GitHub Self-Hosted Runners on ECS

Docker in Docker in Docker — a new level of inception

CI/CD systems are always difficult solutions to put in place. It is always complicated to satisfy everybody with one single approach. Here, we will see how we, the DAZN cloud engineering team, designed and built a solution to provide more secure, more performant self-hosted runners for GitHub actions.

GitHub Actions, the solution of GitHub for running some automation for your repositories, offers the possibility to create workers running in your own infrastructure.

Some context to get started

I work in the cloud engineering team at DAZN. Last year, we started to migrate our CI/CD pipelines from Drone to GitHub Actions (read more about it here). GitHub Actions offers different kind of virtual machines for running our pipelines. Here are the different configuration available:

  • Linux / Windows runners: 2 core CPU (x86_64), 7Gb of memory, 14Gb of SSD disk space
  • Mac OS: 3 core CPU (x86_64), 14Gb of memory, 14Gb of SSD disk space

To use the different workers, we pay per time units which means that every pipeline running inside of our GitHub organisation consumes time units. Quite a few times, we ended up having to top up our account before the end of the month in order to allow our pipelines to keep running. With more than 4000 repositories in our organisation, it can quickly become a bottleneck.

The hosted runners offered by GitHub also do not offer access to the ARM64 CPU architecture. All their runners are on x86_64, most likely because Microsoft Azure doesn’t offer for now ARM64 VMs. In case we want to build a Docker container to run on an ARM64 host, we have to emulate the processor using QEMU. With the low amount of resources available on the hosted runners, VM inception can be extremely slow following what we do in our Dockerfile.

Another aspect to take into consideration is our former setup with Drone. Every pipeline was running on a dedicated EC2 instance of type t2.2xlarge (8 core CPU, 32Gb of memory). For some of our projects, the switch to GitHub Actions has been a huge regression performance wise. However, such a setup for Drone comes at a price.

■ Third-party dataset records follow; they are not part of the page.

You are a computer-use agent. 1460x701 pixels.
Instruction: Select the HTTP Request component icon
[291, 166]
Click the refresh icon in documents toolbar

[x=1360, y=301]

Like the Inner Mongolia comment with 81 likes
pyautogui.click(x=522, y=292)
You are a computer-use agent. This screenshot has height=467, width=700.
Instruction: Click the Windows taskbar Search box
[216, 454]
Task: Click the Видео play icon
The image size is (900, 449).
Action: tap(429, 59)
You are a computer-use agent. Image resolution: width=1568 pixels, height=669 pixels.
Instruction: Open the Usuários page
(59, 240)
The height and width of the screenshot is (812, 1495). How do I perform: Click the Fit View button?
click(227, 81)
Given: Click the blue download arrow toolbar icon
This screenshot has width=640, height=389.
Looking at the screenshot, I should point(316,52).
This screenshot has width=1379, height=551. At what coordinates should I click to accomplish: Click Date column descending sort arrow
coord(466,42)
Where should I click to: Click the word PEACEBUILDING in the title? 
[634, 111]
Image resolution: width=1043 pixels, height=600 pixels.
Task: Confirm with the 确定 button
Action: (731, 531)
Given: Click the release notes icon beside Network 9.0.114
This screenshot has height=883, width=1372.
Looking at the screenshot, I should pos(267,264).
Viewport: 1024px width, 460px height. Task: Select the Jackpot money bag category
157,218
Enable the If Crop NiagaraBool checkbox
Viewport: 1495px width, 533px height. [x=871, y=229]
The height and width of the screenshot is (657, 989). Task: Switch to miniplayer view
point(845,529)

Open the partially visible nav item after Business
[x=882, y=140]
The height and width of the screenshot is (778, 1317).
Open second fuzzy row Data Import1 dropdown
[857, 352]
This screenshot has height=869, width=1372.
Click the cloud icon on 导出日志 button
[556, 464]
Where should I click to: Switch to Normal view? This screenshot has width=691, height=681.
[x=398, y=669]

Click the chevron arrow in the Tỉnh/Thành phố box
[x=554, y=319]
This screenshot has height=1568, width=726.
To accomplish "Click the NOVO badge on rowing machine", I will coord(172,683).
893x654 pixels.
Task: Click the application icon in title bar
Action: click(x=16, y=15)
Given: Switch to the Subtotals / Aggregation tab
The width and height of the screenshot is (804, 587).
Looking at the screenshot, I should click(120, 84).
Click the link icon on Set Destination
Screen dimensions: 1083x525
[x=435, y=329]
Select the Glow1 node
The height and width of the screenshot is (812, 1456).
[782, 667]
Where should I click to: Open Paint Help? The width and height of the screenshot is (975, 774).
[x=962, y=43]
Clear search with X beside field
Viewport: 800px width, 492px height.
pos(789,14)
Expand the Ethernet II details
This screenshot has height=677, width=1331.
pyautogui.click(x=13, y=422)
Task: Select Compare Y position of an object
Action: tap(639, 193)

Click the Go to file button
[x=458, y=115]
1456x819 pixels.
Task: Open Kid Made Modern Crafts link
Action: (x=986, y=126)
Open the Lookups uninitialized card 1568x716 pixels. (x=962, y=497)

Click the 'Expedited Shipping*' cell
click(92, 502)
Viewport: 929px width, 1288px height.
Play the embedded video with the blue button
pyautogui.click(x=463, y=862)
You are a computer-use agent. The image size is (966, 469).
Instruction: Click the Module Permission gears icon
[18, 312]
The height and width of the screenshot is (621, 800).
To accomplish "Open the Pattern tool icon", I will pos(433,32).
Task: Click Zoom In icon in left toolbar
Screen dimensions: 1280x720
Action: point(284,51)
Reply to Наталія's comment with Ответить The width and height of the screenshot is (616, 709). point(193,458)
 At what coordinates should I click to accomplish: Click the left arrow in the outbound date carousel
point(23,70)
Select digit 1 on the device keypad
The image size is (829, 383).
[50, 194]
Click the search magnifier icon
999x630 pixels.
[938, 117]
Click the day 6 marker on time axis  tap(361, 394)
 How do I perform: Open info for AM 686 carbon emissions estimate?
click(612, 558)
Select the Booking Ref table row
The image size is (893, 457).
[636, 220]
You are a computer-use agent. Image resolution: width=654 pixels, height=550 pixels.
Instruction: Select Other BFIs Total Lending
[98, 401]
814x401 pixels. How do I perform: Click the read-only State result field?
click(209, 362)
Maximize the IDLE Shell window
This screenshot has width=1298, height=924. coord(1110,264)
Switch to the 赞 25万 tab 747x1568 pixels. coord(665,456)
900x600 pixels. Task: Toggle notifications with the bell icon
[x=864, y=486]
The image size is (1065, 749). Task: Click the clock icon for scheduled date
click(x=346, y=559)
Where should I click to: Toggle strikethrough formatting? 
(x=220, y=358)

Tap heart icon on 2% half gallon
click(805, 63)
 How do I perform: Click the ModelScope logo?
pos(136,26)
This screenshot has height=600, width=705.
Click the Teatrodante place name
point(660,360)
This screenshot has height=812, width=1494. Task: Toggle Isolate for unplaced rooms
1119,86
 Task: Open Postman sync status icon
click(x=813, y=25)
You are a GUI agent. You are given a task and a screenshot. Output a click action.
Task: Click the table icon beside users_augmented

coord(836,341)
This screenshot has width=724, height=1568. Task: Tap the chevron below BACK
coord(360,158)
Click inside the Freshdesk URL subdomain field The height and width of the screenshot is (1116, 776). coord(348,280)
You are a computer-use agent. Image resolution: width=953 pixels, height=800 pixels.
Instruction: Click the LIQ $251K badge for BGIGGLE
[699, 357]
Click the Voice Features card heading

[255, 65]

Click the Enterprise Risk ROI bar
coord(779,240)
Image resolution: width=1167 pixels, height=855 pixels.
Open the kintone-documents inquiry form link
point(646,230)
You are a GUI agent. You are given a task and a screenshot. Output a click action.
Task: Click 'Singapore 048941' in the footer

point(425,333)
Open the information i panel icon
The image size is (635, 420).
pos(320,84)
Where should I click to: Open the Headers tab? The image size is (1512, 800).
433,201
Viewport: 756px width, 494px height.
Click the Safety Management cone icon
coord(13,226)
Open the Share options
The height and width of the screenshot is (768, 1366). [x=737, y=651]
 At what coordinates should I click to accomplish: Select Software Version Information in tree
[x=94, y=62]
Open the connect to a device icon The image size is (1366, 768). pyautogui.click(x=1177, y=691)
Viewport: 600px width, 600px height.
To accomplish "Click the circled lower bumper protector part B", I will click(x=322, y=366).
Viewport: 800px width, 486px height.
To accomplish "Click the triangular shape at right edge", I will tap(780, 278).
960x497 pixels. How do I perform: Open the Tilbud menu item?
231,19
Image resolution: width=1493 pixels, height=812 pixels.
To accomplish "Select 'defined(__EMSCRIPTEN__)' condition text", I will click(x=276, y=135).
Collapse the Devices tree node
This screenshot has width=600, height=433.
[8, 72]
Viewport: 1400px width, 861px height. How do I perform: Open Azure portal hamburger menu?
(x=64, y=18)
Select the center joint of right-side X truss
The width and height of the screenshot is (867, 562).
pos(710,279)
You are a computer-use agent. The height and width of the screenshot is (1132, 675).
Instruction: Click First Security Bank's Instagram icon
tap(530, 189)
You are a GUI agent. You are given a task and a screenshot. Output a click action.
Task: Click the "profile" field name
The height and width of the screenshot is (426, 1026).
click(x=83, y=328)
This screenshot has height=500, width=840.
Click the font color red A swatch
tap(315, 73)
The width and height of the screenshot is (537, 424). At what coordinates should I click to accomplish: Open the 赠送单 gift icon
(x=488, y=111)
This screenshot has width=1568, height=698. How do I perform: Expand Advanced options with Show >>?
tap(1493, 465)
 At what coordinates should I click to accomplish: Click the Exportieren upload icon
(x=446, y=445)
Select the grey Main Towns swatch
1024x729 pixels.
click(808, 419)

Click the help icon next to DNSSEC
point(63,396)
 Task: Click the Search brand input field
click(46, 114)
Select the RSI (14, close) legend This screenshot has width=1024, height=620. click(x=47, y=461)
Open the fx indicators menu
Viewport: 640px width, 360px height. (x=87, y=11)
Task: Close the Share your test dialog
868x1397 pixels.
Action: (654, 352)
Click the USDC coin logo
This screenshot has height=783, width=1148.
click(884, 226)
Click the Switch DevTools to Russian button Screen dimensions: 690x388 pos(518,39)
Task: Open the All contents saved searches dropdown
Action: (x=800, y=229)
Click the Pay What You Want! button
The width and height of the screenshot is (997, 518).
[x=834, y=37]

With DAZN growing, we had to run more than 40 EC2 instances during work days for providing enough resources for the teams to build and to deploy their projects. One EC2 instance can be used by multiple pipelines making the workspace / instance clean up complicated to ensure that two consecutive jobs running on the same machine can’t access each others data.

To solve the issue with the costs and with the performances, we decided to deploy our own self hosted runners. We, the cloud engineering team, had to create a solution allowing us to decrease the costs related to our CI while providing more powerful runners without being driven by the tooling (not everything should be fixed by simply vertically scaling resources) and providing a greater isolation for our pipelines in comparison to Drone and having the least impact on the existing workflows of our developers.

Note: this article was written sometimes ago, in between, GitHub announced new feature for the hosted runners allowing to choose their sizes. Read more about it here

Choosing an infrastructure

Before implementing something new, as part of our research, we looked into the solutions suggested here. The K8S solution wasn’t a really an option for us as we have a really limited and specific usage of it within DAZN, we haven’t (yet) jumped into the hype. The solution by Philips wasn’t an option either as it would bring us back to the Drone situation by using EC2 instances for the runners. However, the approach suggested in the GitHub Actions documentation for ephemeral runners, runners used only for one single job, was something appealing to us as it solves a security issue that we couldn’t fix with Drone by isolating every job in their one environment but also because it simplifies scaling in and out our pools of runners by preventing long running instances.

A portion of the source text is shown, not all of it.